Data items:

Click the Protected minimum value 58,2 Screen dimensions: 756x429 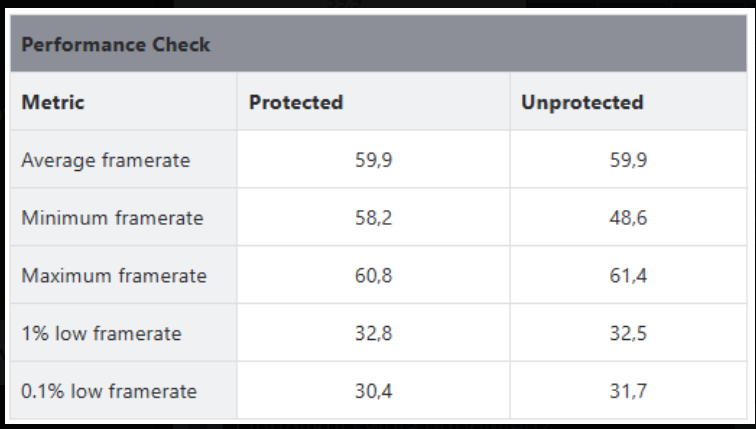(x=373, y=217)
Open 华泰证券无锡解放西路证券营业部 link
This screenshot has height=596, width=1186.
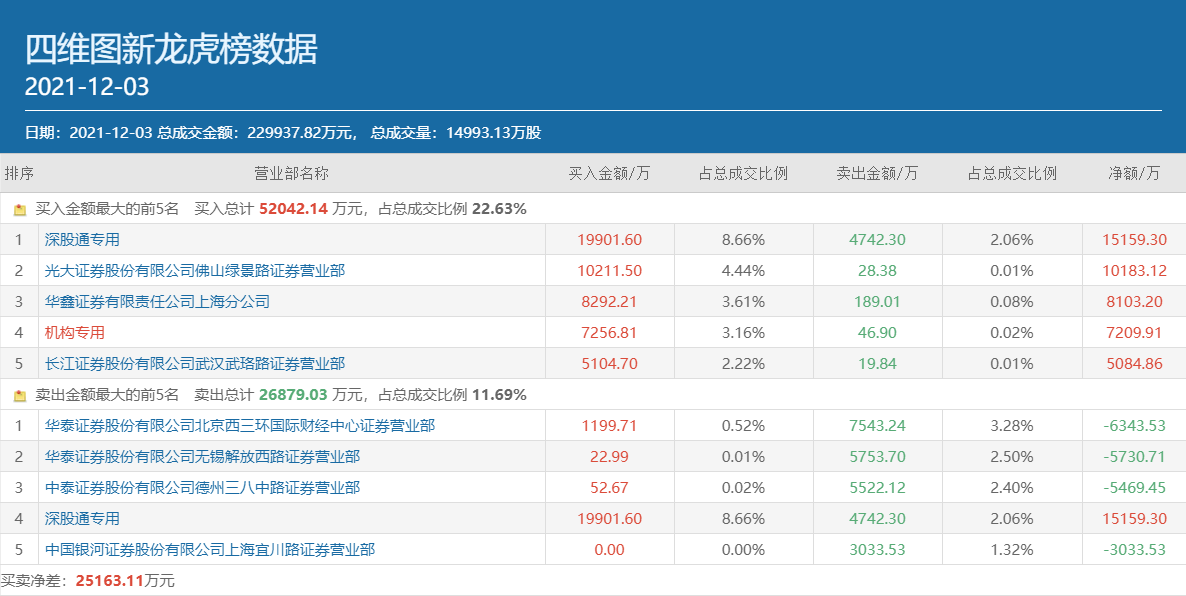coord(202,457)
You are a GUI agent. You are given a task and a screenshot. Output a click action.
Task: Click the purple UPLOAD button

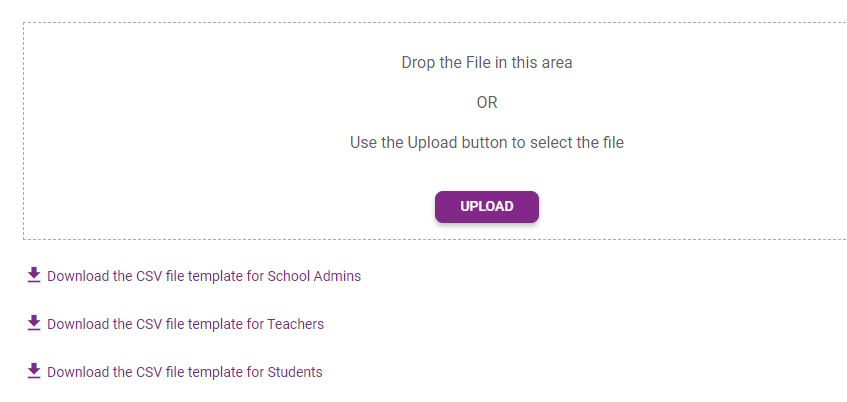[487, 207]
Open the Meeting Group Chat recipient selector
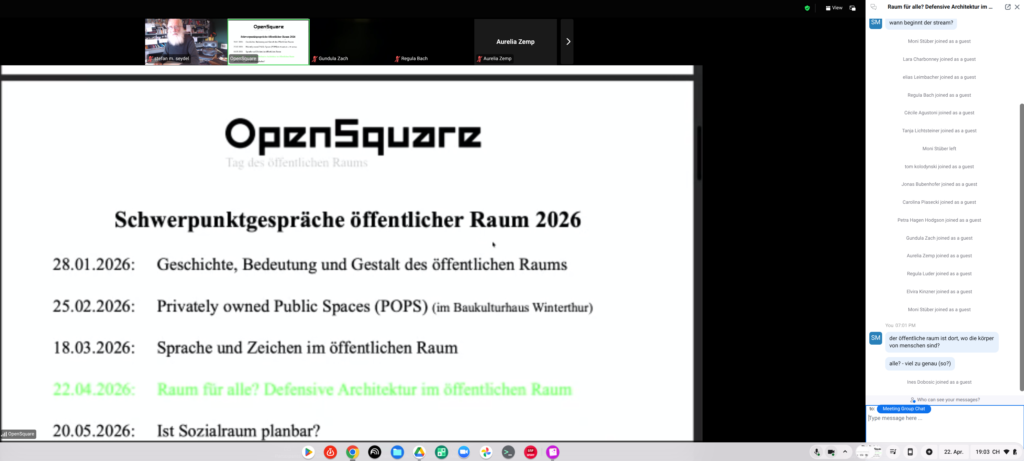The height and width of the screenshot is (461, 1024). 904,409
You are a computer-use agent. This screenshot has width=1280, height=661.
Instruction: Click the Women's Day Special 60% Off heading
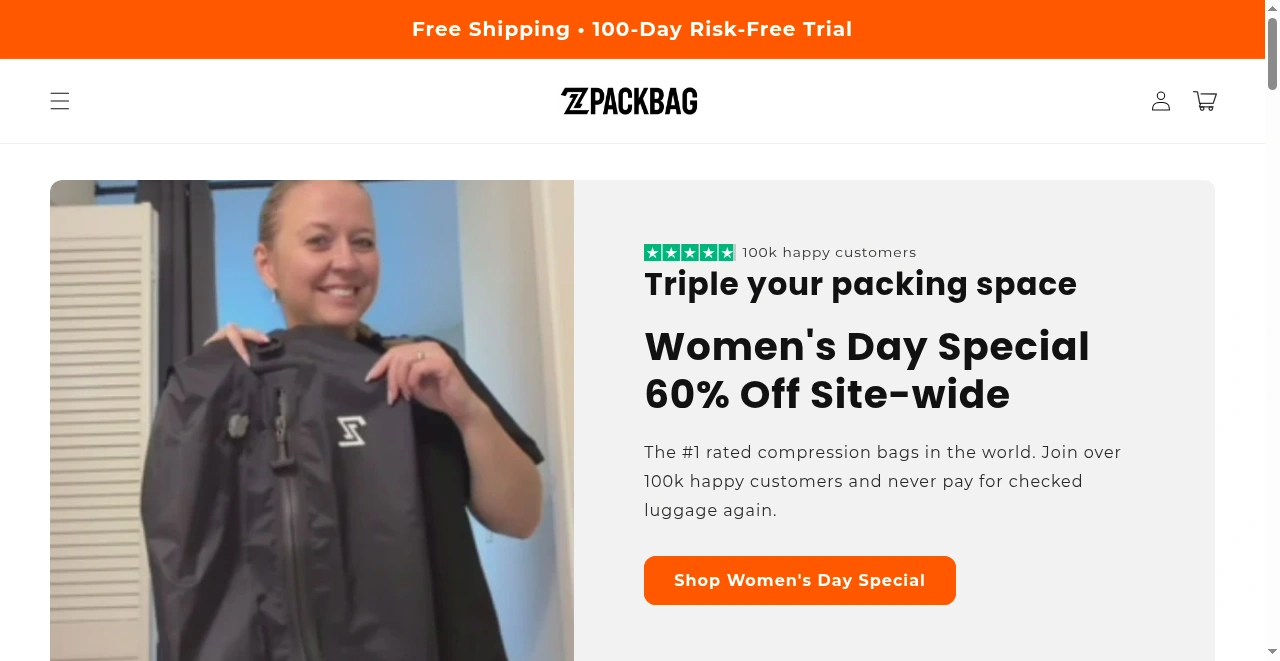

#### EXERCISE OBJECTIVE:
Take the line that contains "Task: Click the purple UPLOAD button" and every line after it down to the last line of the entries above, and output them exactly, with nothing else and no pictures.

#### RESULT FOR THIS TASK:
Task: Click the purple UPLOAD button

[487, 207]
Open the Meeting Group Chat recipient selector
The height and width of the screenshot is (461, 1024). 904,409
You are a computer-use agent. This screenshot has width=1280, height=661.
Instruction: Click the Women's Day Special 60% Off heading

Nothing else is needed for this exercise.